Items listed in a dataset
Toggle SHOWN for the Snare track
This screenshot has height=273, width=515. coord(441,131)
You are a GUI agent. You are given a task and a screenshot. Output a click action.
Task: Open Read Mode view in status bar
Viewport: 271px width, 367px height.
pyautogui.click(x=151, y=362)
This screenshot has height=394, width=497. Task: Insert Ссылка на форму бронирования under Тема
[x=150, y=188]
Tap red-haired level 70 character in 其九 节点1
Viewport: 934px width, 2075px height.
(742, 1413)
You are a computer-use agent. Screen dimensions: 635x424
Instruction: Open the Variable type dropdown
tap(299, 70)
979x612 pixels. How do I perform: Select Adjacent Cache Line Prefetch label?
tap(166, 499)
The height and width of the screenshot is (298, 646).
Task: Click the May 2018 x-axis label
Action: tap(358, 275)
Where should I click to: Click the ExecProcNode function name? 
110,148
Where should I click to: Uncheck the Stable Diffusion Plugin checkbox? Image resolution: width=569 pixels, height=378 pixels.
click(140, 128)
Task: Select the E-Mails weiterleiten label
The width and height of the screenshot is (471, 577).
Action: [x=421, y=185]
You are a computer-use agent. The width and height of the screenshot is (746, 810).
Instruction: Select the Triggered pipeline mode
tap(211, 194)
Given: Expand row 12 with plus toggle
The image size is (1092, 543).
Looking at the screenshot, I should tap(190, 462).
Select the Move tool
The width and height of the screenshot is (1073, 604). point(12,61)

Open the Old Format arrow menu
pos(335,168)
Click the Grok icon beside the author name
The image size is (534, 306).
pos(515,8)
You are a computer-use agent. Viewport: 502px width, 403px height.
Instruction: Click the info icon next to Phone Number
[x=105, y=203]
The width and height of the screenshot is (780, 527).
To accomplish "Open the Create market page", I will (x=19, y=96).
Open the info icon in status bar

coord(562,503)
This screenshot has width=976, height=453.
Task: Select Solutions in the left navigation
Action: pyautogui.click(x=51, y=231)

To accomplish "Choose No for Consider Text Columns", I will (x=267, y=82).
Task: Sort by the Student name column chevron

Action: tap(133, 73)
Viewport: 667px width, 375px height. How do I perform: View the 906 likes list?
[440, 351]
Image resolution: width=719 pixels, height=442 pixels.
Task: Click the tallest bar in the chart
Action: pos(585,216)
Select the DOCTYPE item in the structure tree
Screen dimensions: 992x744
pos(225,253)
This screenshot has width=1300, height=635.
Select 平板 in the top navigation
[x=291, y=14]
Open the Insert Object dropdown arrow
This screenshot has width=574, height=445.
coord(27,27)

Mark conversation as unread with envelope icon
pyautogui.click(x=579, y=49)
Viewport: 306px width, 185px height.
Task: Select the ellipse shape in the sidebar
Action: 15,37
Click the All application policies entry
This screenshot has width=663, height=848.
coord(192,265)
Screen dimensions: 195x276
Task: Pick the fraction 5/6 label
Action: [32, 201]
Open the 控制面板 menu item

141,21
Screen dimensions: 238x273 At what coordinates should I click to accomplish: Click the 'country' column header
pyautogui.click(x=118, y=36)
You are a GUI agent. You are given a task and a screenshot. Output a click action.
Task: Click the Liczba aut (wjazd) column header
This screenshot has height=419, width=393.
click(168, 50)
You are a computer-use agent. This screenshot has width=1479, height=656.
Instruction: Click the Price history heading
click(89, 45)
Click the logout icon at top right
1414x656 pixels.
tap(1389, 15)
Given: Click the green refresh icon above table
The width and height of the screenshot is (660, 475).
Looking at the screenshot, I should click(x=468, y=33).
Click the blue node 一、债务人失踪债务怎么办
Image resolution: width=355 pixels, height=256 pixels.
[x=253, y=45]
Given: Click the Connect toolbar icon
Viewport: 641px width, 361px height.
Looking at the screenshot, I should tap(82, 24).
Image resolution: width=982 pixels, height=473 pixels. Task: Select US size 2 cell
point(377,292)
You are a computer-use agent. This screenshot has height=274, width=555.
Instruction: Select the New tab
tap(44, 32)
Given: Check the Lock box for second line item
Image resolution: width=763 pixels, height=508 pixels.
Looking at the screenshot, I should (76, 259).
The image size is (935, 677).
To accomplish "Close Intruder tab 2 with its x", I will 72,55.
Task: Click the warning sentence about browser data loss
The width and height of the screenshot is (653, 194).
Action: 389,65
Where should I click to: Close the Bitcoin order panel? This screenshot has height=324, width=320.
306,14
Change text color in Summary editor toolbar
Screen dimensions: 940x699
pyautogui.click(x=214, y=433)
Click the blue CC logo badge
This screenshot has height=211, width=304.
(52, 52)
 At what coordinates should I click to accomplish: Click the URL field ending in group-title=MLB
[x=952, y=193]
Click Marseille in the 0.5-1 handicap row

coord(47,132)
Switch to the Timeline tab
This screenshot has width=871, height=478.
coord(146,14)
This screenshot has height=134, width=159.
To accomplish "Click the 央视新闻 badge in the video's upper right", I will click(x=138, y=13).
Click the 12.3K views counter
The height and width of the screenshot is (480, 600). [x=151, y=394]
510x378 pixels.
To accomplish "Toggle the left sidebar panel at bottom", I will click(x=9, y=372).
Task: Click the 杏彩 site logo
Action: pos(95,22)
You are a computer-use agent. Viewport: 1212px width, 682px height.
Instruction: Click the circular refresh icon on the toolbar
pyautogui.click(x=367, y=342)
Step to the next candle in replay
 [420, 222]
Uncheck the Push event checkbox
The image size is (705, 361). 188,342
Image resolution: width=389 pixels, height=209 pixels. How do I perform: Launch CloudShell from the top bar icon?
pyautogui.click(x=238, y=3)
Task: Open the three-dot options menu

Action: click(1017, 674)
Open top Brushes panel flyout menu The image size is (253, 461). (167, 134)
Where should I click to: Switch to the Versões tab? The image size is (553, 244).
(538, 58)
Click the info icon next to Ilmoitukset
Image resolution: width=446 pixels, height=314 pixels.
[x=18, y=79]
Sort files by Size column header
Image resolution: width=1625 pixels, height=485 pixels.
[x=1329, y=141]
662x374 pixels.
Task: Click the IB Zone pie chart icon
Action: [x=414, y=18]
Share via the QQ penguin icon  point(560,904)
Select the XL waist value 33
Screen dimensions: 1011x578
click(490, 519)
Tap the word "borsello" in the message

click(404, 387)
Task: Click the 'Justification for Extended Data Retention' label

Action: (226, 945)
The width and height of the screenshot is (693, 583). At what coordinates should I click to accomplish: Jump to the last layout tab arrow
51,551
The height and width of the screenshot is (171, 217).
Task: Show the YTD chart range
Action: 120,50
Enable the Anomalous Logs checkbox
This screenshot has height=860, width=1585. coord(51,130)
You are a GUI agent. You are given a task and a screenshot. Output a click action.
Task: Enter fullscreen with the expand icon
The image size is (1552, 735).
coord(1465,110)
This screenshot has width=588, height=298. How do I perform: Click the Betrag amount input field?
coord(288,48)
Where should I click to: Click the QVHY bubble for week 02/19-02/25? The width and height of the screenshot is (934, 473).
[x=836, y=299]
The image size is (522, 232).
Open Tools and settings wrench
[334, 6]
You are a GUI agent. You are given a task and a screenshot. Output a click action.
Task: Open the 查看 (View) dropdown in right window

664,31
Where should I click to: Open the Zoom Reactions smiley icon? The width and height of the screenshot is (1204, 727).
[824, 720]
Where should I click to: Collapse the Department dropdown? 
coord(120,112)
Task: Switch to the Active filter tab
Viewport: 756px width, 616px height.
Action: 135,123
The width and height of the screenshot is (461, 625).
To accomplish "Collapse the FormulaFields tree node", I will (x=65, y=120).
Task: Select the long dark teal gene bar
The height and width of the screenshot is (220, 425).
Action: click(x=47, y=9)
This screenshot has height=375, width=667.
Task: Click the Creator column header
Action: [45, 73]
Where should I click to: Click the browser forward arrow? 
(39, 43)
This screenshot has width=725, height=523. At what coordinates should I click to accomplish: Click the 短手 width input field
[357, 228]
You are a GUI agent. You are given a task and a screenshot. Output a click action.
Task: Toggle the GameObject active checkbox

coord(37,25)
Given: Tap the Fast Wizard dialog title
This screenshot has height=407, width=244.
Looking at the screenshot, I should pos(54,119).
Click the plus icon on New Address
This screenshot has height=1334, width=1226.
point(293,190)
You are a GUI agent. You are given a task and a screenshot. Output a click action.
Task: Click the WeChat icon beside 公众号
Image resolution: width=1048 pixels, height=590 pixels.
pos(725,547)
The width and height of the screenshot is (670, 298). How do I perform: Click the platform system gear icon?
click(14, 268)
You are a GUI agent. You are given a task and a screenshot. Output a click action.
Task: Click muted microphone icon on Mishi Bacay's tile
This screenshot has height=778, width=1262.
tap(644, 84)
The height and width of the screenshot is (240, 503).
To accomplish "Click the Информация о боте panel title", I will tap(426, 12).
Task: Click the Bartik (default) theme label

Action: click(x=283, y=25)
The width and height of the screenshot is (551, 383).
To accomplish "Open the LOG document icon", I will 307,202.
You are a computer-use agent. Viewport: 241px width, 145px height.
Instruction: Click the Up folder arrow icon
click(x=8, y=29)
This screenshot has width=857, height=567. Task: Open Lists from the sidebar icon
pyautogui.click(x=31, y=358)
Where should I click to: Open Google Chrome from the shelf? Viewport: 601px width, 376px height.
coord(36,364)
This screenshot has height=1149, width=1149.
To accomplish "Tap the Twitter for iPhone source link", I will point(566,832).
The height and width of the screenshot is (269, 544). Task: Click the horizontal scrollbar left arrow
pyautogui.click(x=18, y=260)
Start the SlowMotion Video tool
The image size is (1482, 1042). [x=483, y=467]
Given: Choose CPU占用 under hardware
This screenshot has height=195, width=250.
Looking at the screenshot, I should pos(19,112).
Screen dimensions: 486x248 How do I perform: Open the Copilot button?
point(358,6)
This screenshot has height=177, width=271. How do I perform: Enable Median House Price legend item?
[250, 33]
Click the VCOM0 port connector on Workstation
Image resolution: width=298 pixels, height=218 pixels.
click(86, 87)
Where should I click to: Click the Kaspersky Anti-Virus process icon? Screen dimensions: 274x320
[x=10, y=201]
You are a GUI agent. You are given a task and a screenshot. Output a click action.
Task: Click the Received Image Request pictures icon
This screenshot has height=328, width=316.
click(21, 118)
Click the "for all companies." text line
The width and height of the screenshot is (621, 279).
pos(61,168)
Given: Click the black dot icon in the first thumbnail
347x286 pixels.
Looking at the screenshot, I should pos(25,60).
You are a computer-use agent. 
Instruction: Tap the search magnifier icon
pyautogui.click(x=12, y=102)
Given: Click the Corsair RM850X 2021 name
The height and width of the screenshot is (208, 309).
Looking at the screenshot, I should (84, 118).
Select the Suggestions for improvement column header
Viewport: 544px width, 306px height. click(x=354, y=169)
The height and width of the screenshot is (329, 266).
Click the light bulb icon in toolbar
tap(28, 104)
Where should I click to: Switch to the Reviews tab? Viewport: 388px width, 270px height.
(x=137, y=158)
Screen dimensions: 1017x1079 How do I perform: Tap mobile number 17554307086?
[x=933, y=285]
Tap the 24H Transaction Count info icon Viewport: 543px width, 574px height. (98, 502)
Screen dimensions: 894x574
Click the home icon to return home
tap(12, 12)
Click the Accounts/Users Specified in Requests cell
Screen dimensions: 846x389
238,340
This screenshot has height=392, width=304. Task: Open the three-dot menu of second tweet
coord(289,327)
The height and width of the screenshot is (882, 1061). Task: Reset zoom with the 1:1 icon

Exercise instructions
Of the lines above, extract only those from the line with "The height and width of the screenshot is (269, 544)." to the line with "Given: Choose CPU占用 under hardware", both included, exactly as written.

Output of the task
The height and width of the screenshot is (269, 544). Task: Click the horizontal scrollbar left arrow
pyautogui.click(x=18, y=260)
Start the SlowMotion Video tool
The image size is (1482, 1042). [x=483, y=467]
Given: Choose CPU占用 under hardware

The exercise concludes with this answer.